Background. Inflammation within areas of interstitial fibrosis and tubular atrophy (IF/TA) is associated with kidney allograft failure. The aim of this study was to reveal new diagnostic markers of IF/TA based on bioinformatics analysis. Methods. Raw data of IF/TA samples after kidney transplantation and control samples after kidney transplantation were extracted from the Gene Expression Omnibus (GEO) database (GSE76882 and GSE120495 datasets), and genes that were differentially expressed between the two groups (DEGs) were screened. Gene Set Enrichment Analysis (GSEA), ESTIMATE and single sample GSEA (ssGSEA), least absolute shrinkage and selection operator (LASSO) regression analysis, and competing endogenous RNA (ceRNA) network were used to analyze the data. Results. The results of GSEA revealed that multiple immune-related pathways were enriched in the IF/TA group, and subsequent immune landscape analysis also showed that the IF/TA group had higher immune and stromal scores and up to 15 types of immune cells occupied them, such as B cells, cytotoxic cells, and T cells.
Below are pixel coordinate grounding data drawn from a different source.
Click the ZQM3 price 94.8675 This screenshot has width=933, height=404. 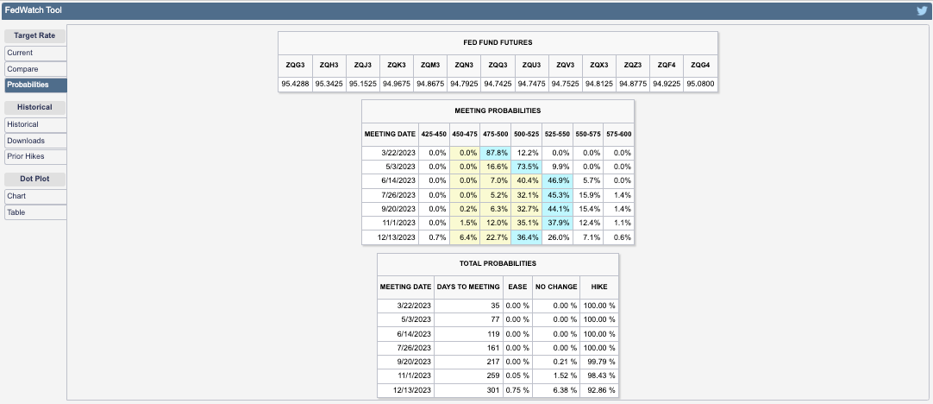tap(429, 85)
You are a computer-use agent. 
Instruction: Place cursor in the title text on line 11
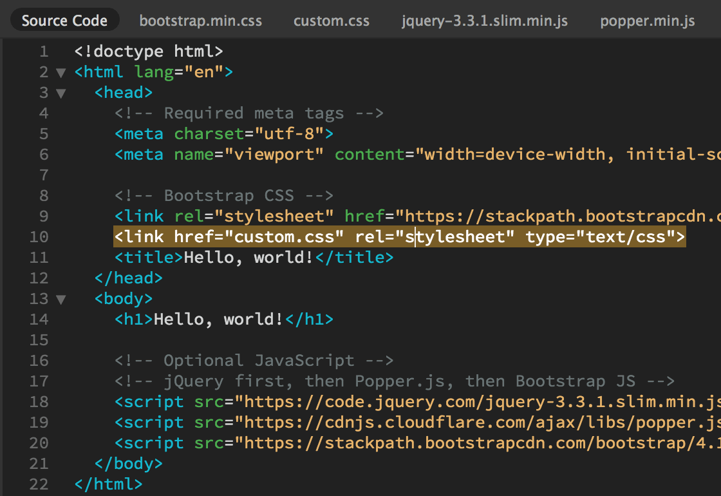point(249,258)
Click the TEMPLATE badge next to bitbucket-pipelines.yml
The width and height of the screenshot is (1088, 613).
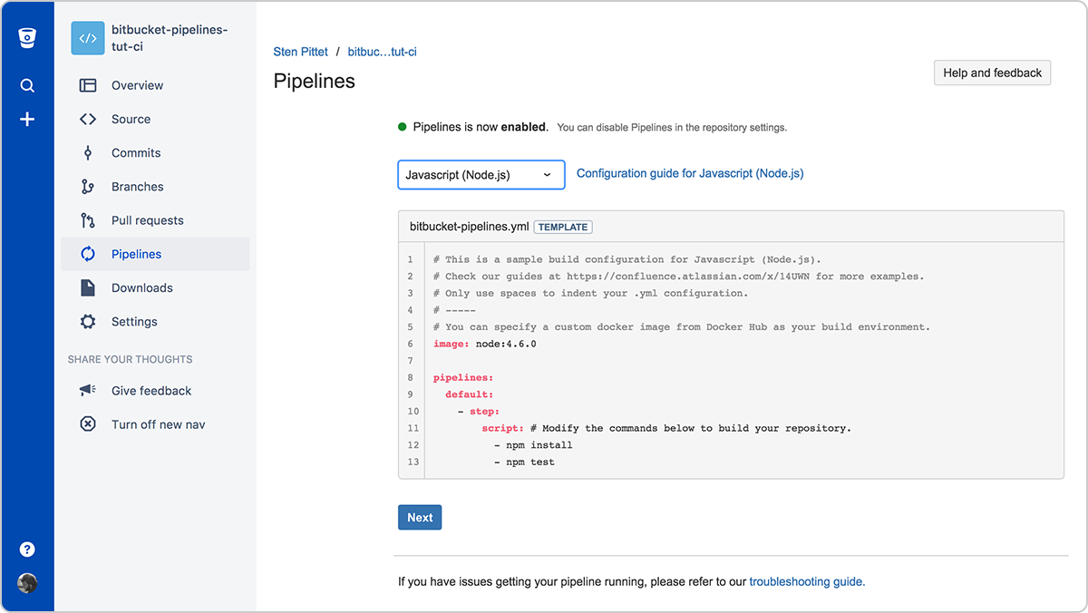click(562, 227)
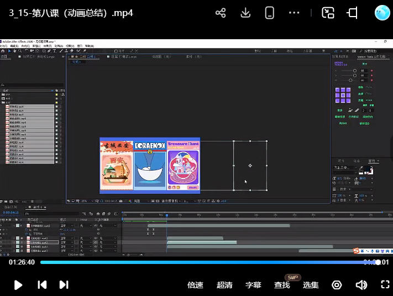The height and width of the screenshot is (296, 393).
Task: Switch to mini picture-in-picture window
Action: click(x=328, y=13)
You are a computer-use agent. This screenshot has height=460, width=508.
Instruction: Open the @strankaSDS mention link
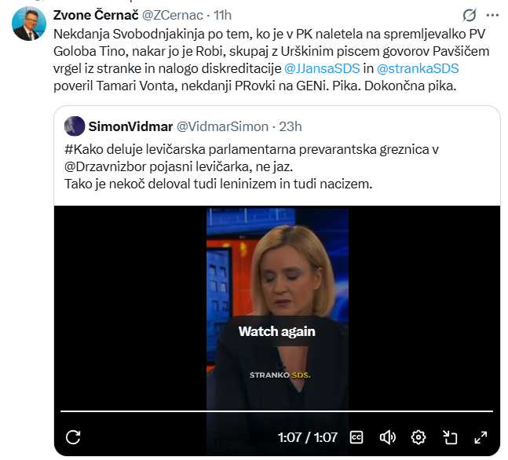(x=418, y=68)
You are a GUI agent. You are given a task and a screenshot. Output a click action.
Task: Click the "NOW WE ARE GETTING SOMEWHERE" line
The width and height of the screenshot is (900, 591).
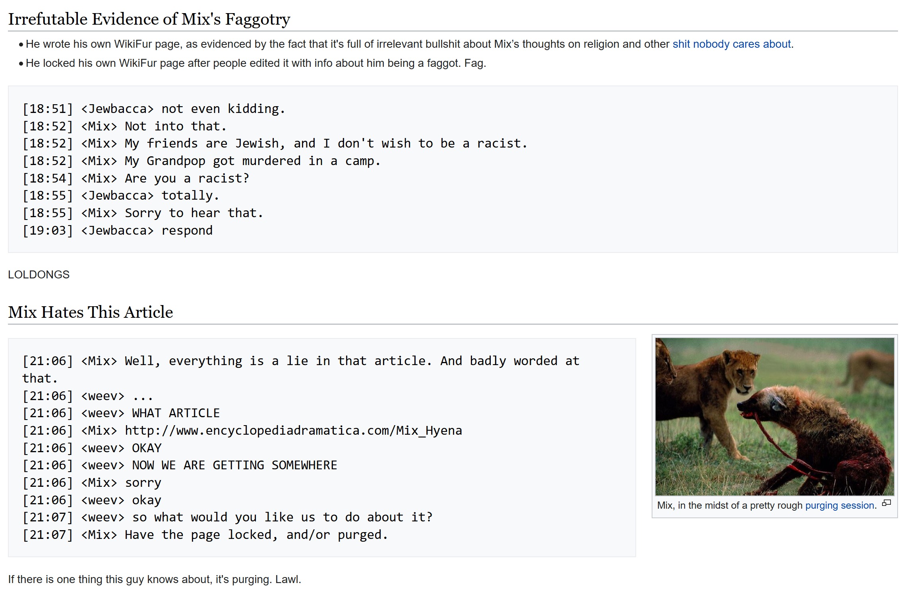[x=180, y=465]
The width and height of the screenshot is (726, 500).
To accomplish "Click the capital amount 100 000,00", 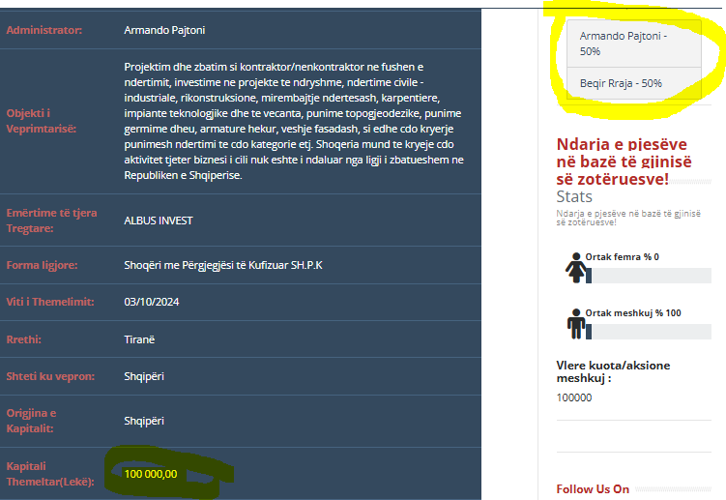I will coord(151,473).
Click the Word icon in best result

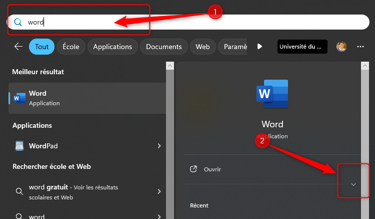tap(20, 98)
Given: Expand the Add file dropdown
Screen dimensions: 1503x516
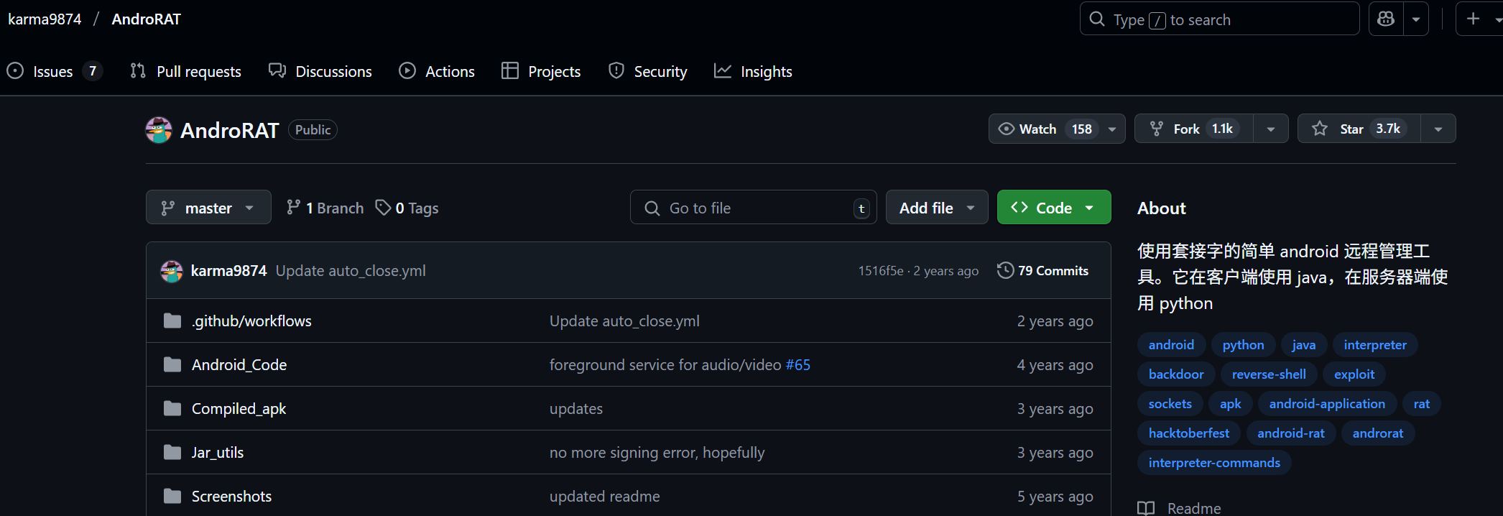Looking at the screenshot, I should [x=936, y=208].
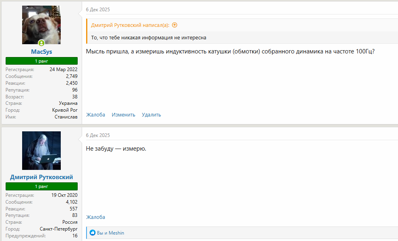Click Изменить to edit the post

tap(124, 115)
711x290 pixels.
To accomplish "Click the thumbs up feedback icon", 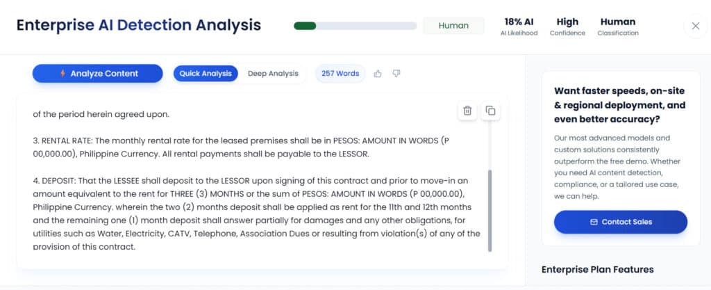I will tap(378, 74).
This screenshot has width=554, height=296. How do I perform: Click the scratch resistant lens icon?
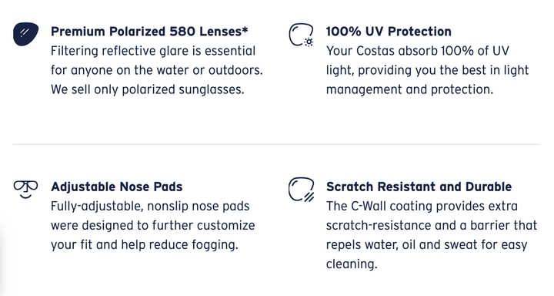tap(302, 190)
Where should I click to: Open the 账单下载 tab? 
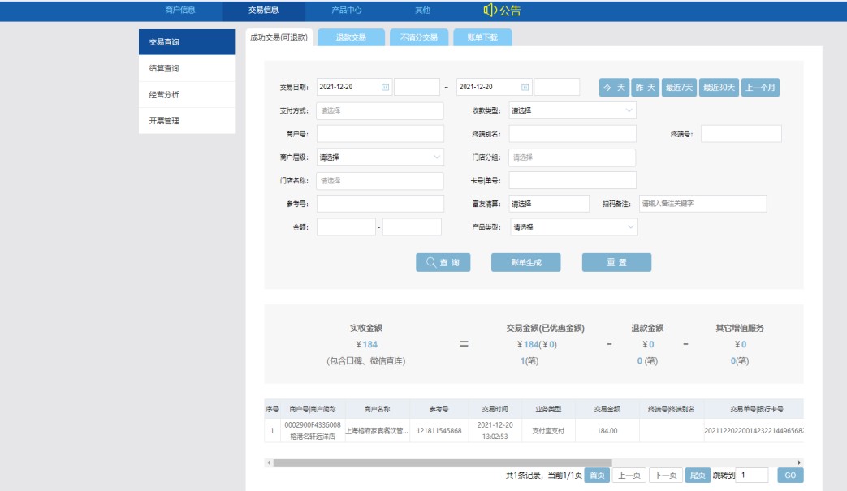[x=482, y=37]
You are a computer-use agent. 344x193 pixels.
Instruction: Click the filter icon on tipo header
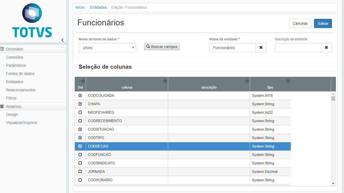point(288,81)
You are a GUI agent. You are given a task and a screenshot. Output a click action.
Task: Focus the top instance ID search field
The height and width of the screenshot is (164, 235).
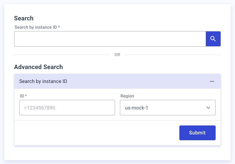tap(110, 39)
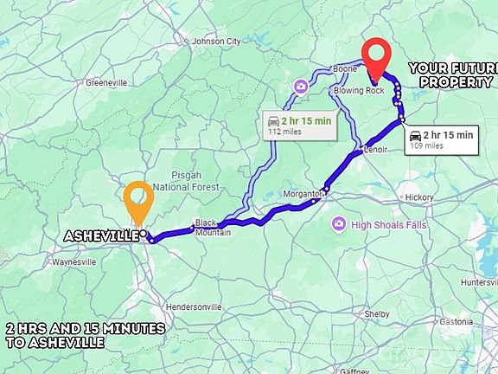Click the Shelby town label
Screen dimensions: 498x374
[x=377, y=314]
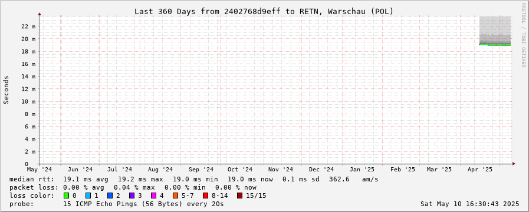Click the red 8-14 loss swatch

pos(205,196)
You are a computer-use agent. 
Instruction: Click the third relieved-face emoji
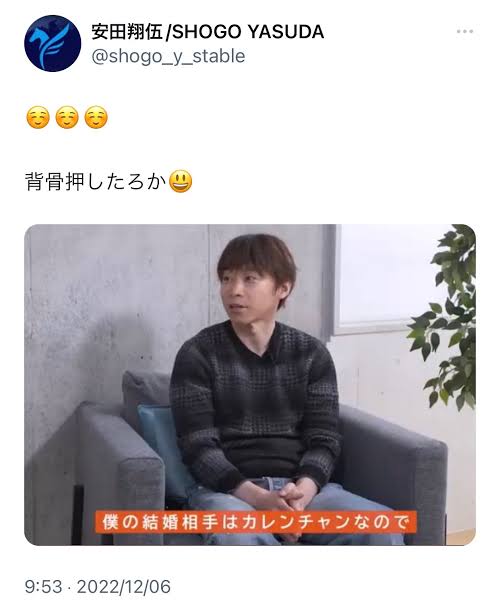[96, 117]
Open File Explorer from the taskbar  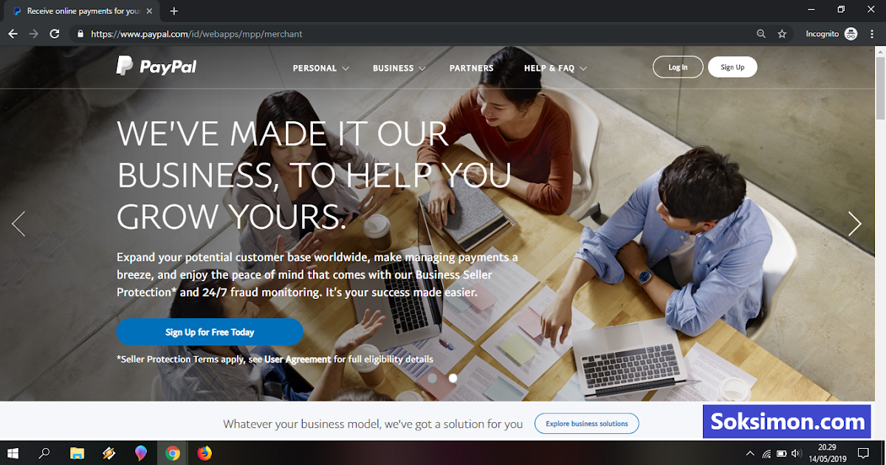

LASSO regression analysis selected 6 (including ANGPTL3, APOH, LTF, FCGR2B, HLA-DQA2, and EGF) out of 14 DE-IRGs as diagnostic genes to construct a diagnostic model. Then, receiver operating characteristic (ROC) curve analysis showed the powerful diagnostic value of the model, and the area under the curve (AUC) of a single diagnostic gene was greater than 0.75. The results of ingenuity pathway analysis (IPA) also indicated that DEGs were involved in the immune system and kidney disease-related pathways. Finally, we found multiple miRNAs that could regulate diagnostic genes from the ceRNA network. Conclusion. This study identified 6 IF/TA-related genes, which might be used as a new diagnosis model in the clinical practice.